Page extract
- Opening Delimiter -

QC Checkpoint: Decontamination

# Gate: verify contaminant ASVs were removed from real samples
n_before <- ntaxa(ps)
n_after <- ntaxa(ps_clean)
message(sprintf('ASVs removed as contaminants: %d (%.1f%%)',
                n_before - n_after, (n_before - n_after) / n_before * 100))
if ((n_before - n_after) / n_before > 0.5) {
    message('WARNING: >50% ASVs flagged as contaminants. Review decontam threshold.')
}

Step 5: Taxonomy Assignment

OBITools3 (ecotag)

# ecotag assigns taxonomy using LCA algorithm against reference database
# Reference databases: EMBL, BOLD, MIDORI2, UNITE (marker-dependent)
obi ecotag -R reads/refdb --taxonomy reads/taxonomy reads/cleaned reads/assigned

# Filter by assignment quality (species-level for COI)
obi grep -p 'sequence["best_identity"] >= 0.97' reads/assigned reads/filtered_assigned

obi export --tab-output reads/filtered_assigned > taxonomy_results.tsv

DADA2 (assignTaxonomy)

# SILVA for 16S/18S, UNITE for ITS, custom for COI/12S
# Reference databases must be formatted for DADA2
# minBoot 50: minimum bootstrap confidence; 80 for more conservative assignments
taxa <- assignTaxonomy(seqtab_nochim, 'reference_db.fa.gz', multithread = TRUE, minBoot = 50)
taxa <- addSpecies(taxa, 'species_db.fa.gz')

Marker-specific taxonomy databases

Marker	Database	Typical Assignment Rate
COI	BOLD / Midori2	>90% to phylum, 60-80% to species
12S	MitoFish / 12S-seqdb	>90% to family for fish
ITS	UNITE	>80% to genus for fungi
rbcL	GenBank / NCBI nt	>85% to family for plants
18S	SILVA / PR2	>90% to phylum

QC Checkpoint: Taxonomy

# Gate: assignment rate should meet marker expectations
assigned <- !is.na(taxa[, 'Phylum'])
assignment_rate <- sum(assigned) / length(assigned) * 100
message(sprintf('Taxonomy assignment rate (phylum level): %.1f%%', assignment_rate))
if (assignment_rate < 60) message('WARNING: Low assignment rate. Check reference database completeness.')

Step 6: Diversity Analysis

R (iNEXT)

library(iNEXT)

otu_matrix <- as(otu_table(ps_clean), 'matrix')

# Hill numbers: q=0 (richness), q=1 (Shannon diversity), q=2 (Simpson diversity)
# endpoint: extrapolation to 2x observed sample size
inext_out <- iNEXT(as.list(as.data.frame(t(otu_matrix))),
                   q = c(0, 1, 2), datatype = 'abundance',
                   endpoint = 2 * max(rowSums(otu_matrix)))

- Closing Delimiter -

Collected material
- Opening Delimiter -

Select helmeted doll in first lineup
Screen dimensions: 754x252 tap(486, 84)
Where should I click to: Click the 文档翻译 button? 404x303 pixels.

- Closing Delimiter -

Required work
A. In the page extract, what minimum best_identity value is used to filter the ecotag assignments for species-level COI?
B. Return the passage of the page extract from "obi ecotag -R" up to and including "minBoot = 50)", copied verbatim.

Solutions per task
A. 0.97

B.
obi ecotag -R reads/refdb --taxonomy reads/taxonomy reads/cleaned reads/assigned

# Filter by assignment quality (species-level for COI)
obi grep -p 'sequence["best_identity"] >= 0.97' reads/assigned reads/filtered_assigned

obi export --tab-output reads/filtered_assigned > taxonomy_results.tsv

DADA2 (assignTaxonomy)

# SILVA for 16S/18S, UNITE for ITS, custom for COI/12S
# Reference databases must be formatted for DADA2
# minBoot 50: minimum bootstrap confidence; 80 for more conservative assignments
taxa <- assignTaxonomy(seqtab_nochim, 'reference_db.fa.gz', multithread = TRUE, minBoot = 50)